Figure 8: Uninduced pET26b-INPNC-DARPin-HA (-IPTG) (-AB) bacteria are not fluorescent.

Figure 9: Induced pET26b-INPNC-DARPin-HA (-IPTG) (-AB) bacteria are not fluorescent..

All controls performed as expected, and we are very confident that our DARPin has been displayed on the surface of E. coli.

Testing the Displayed HER2 Darpin on Cancer Cells

After verifying that the DARPin was displayed on the cell surface, we sought to test whether it could allow binding to HER2-overexpressing cancer cells. We were generously provided SKBR3 cells by the lab of Matthew Lazzara. These cells are derived from breast cancer cells and over-express HER2. We also obtained Human Embryonic Kidney (HEK) 293T cells, which express a low amount of HER2, to act as controls.

To verify that our SKBR3 cells overexpressed HER2, we immunostained for HER2 (primary anti-Neu Mouse Igg, Santa Cruz Biotechnology and secondary donkey anti-mouse Alexa-Fluor 647 conjugate, Jackson Immunoresearch) and visualized the cells on a confocal microscope. As expected, HER2 was overexpressed in SKBR3 cells (Figure 10).

Figure 10: SKBR3 cells over-express HER2 on their surface. Red indicates HER2 (Alexa-Fluor 647), Blue indicates DAPI.

To assay whether our DARPin-displaying E. coli bound to SKBR3 cells preferentially, we conducted experiments in which our bacteria were co-incubated with SKBR3 or HEK293T cells. The DARPin-displaying bacteria were co-transformed with eGFP for easy visualization. These experiments are still in progress to optimize the co-incubation and gentamycin protection protocol (we designed this type of experiment ourselves since it has not been done before). However, preliminary results are exciting and show preferential binding to SKBR3 cells (Figures 11 and 12).

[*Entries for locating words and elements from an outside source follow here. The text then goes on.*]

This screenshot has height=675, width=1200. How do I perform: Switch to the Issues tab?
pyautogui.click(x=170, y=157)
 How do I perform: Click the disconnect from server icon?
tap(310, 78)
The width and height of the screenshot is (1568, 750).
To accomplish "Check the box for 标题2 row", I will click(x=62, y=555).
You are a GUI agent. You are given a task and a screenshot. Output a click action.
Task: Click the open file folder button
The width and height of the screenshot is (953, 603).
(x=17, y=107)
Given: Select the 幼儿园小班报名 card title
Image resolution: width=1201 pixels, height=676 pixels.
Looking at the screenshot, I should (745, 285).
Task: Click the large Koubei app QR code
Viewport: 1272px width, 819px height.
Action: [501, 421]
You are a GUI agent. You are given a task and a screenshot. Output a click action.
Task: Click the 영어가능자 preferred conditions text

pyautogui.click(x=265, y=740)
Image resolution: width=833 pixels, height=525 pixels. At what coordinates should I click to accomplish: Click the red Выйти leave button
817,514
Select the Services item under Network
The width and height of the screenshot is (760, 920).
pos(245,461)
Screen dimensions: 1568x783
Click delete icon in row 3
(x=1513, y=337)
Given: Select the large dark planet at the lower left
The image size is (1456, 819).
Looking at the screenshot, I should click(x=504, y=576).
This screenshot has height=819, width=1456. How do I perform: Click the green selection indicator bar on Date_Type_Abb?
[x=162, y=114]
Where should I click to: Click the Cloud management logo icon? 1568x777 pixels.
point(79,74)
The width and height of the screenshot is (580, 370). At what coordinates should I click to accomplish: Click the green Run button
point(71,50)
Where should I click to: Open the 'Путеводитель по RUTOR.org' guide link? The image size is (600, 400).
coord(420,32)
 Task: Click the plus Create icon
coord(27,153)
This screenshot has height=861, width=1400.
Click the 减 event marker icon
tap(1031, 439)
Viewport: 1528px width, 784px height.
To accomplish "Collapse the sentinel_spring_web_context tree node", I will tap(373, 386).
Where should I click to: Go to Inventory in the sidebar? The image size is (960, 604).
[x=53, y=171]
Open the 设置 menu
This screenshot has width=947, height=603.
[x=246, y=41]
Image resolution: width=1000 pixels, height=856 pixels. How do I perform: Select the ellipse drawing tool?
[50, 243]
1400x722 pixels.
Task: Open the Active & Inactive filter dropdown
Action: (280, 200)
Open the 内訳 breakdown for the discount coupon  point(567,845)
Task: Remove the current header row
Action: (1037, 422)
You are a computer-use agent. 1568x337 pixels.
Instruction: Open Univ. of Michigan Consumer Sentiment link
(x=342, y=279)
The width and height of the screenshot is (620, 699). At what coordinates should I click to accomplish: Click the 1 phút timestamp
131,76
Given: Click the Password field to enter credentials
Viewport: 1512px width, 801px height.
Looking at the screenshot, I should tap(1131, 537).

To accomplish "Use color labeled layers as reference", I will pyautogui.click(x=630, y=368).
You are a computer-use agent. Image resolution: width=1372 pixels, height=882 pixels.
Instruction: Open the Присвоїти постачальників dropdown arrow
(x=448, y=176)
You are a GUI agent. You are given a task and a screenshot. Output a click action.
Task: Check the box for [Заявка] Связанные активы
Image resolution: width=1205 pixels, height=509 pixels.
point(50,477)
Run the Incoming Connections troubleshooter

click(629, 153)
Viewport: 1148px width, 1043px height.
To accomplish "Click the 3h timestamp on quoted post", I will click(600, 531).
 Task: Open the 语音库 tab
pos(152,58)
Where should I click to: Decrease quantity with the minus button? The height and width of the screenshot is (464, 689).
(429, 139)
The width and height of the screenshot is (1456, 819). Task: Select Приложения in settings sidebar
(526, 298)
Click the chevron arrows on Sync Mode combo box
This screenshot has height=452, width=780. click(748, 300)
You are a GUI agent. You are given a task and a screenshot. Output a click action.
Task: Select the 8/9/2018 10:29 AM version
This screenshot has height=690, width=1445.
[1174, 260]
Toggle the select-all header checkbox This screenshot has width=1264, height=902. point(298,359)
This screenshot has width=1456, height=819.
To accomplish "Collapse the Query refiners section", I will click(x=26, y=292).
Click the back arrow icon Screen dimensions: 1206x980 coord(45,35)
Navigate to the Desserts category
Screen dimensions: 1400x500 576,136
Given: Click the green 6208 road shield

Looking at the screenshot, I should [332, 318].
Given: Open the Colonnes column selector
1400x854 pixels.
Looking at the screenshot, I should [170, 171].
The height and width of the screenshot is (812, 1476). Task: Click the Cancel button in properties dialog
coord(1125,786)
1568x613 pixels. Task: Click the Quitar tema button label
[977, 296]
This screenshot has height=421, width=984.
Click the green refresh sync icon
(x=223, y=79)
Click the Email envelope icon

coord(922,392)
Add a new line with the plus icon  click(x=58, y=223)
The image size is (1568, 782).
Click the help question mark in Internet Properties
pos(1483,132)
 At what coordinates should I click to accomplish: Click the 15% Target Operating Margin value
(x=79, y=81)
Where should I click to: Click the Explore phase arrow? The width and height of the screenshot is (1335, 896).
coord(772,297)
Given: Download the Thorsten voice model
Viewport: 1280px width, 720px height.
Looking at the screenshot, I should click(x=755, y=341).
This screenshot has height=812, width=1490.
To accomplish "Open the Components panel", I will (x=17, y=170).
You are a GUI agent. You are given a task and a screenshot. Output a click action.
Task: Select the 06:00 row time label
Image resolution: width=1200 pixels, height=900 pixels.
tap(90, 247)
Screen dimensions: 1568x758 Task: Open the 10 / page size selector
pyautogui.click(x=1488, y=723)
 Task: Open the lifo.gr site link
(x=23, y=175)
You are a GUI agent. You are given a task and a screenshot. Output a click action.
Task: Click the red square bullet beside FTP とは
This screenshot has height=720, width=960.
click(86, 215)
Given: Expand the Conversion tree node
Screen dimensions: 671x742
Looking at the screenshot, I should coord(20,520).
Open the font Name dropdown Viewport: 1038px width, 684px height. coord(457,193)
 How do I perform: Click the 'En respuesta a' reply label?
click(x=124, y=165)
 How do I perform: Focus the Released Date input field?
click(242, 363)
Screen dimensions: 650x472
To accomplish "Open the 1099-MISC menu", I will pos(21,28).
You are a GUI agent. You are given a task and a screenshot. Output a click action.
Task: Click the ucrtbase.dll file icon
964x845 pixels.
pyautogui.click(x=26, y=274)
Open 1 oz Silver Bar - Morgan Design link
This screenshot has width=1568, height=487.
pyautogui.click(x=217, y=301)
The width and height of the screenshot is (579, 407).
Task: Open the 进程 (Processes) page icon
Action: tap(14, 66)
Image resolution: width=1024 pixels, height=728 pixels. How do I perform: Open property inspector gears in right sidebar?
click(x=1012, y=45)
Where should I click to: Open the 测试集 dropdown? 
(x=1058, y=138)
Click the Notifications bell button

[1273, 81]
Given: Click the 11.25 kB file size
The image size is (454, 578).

Figure 11: HEK293T cells do not express a large amount of HER2, and DARPin-displaying bacteria do not preferentially bind to them. Red indicates HER2 (Alexa-Fluor 647), Blue indicates DAPI. Green indicates eGFP. Bacteria were co-incubated at a Multiplicity of Infection of 200:1 and washed three times after co-incubation.

Figure 12: SKBR3 cells overexpress HER2 and DARPin-displaying bacteria bind to their surface. Red indicates HER2 (Alexa-Fluor 647), Blue indicates DAPI. Green indicates eGFP. Bacteria were co-incubated at a Multiplicity of Infection of 200:1 and washed three times after co-incubation.

In summary, we demonstrated surface display of DARPin H10-2-G3 for the first time and have preliminary evidence showing our DARPin-displaying bacteria can target cancer cells. We also developed a generalized surface display BioBrick for any iGEM team to use.